In yet another sign of the dysfunction within Georgia’s prison system, federal indictments announced Wednesday exposed alleged widespread conspiracies orchestrated by inmates to deliver contraband to state prisons using drones.
The newly unsealed federal indictments charge 23 defendants, most of them current or former prisoners from within the Georgia Department of Corrections. Their conspiracies brought methamphetamine, marijuana and cellphones to GDC prisons, according to the indictments.
A multiagency investigation dubbed “Operation Night Drop” identified two networks of prison inmates who worked with outside conspirators to deliver the contraband to Smith State Prison in Glennville, Telfair State Prison in McRae-Helena and other facilities.
The indictments were filed in the U.S. District Court’s Southern District of Georgia. They include notices that the government is seeking the forfeiture of 10 drones and 21 firearms seized as part of the investigation.
“These indictments identify networks of individuals determined to introduce into prisons controlled substances and other contraband that compromise the safety and security of individuals who are held in those facilities and those employed there, and further endanger members of the outside public,” said Jill E. Steinberg, U.S. Attorney for the Southern District of Georgia, in a news release.
Of the 23 defendants in the two cases, most are currently in prison or were released within the last few years. Six of those named were never in prison during the alleged conspiracy and were working on the outside.
The conspiracies began as early as 2019 and continued through July 2024, the indictments say.
One of the defendants has been previously connected to a contraband scheme at Smith State Prison led by Nathan Weekes, charged with orchestrating three killings. Deivon Waller, 33, aka “Hitman” and “VP,” was named as part of that conspiracy in a 2022 indictment.
The indictments unsealed Wednesday include a multitude of text messages among inmates and others detailing how drugs should be packaged and moved into Georgia prisons via drones.
In one text chain — between Waller and an ex-inmate identified as Donald Pate of Valdosta — Waller describes how a drone drop should go down.
“The target is directly in the middle of the yard … we don’t have to worry about no police so we don’t kill time this is a run and gun operation … get here get in the air come over drop reload drop reload drop reload drop and go,” Waller wrote on Jan. 16, 2023, according to the indictment.
Four drones were seized from Pate by the Lowndes County Sheriff’s Office on Jan. 19, 2023, the indictment says, while another drone was seized from Pate by the GDC in Calhoun County in 2022.
Another text chain cited by authorities shows a man in GDC custody, Quinton Samples, and a woman on the outside, identified as Quinesha Oliver, a Jonesboro resident, discussing the GDC’s “drone blocking” issues in 2020.

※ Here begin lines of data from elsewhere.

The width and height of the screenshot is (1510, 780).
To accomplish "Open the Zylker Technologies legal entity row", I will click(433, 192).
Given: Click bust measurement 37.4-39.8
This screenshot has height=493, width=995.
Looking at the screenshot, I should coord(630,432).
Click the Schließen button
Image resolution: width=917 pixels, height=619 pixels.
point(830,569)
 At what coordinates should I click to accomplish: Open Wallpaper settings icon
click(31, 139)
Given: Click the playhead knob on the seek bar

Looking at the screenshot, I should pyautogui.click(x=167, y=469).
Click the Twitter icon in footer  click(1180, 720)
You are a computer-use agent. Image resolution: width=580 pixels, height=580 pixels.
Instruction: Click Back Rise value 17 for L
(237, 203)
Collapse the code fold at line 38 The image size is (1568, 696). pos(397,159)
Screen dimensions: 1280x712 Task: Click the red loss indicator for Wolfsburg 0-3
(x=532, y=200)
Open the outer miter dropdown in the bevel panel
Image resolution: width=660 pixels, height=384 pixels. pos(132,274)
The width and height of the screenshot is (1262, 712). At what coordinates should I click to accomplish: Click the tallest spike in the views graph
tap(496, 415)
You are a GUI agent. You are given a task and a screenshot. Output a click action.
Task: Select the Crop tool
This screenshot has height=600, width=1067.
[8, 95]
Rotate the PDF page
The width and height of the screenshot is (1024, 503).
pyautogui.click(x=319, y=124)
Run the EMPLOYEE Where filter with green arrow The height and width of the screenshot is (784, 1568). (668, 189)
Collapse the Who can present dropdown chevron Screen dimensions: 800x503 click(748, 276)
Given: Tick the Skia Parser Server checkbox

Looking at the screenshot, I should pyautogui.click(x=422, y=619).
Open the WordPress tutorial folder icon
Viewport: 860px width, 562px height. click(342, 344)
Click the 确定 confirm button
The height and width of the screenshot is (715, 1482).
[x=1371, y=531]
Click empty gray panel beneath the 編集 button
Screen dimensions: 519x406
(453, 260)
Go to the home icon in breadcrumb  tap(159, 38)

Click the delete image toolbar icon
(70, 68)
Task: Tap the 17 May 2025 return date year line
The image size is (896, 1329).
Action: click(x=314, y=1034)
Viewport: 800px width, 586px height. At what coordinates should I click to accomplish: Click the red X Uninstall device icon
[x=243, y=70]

“Text the white dude and tell him you will cash app him the $150 for the info on how to disable the no fly zone,” Samples wrote.
Wednesday’s news of the two conspiracies is just the latest in a series of state and federal cases involving large drug-dealing operations and contraband schemes operating within the Georgia prison system. From 2015 to 2022, the AJC found, federal prosecutors filed 21 major cases involving drug trafficking operations run from inside at least 25 Georgia state correctional facilities.
Then in March, Gov. Brian Kemp announced that more than 150 people, including a group of correctional officers and the owner of a Gwinnett County drone business, had been arrested as part of an investigation dubbed “Operation Skyhawk.” Kemp said Skyhawk led to charges against inmates, officers and civilians in a case in which investigators confiscated $7 million worth of goods, including 87 drones, 273 contraband cellphones, 51 pounds of ecstasy and 12 pounds of meth.
Many details of the Skyhawk cases are expected to be revealed as indictments are filed in multiple Georgia counties.
In a news release Wednesday, GDC Commissioner Tyrone Oliver applauded the team of agents from GDC and other agencies that worked on the case and said the agency would continue to try to block contraband.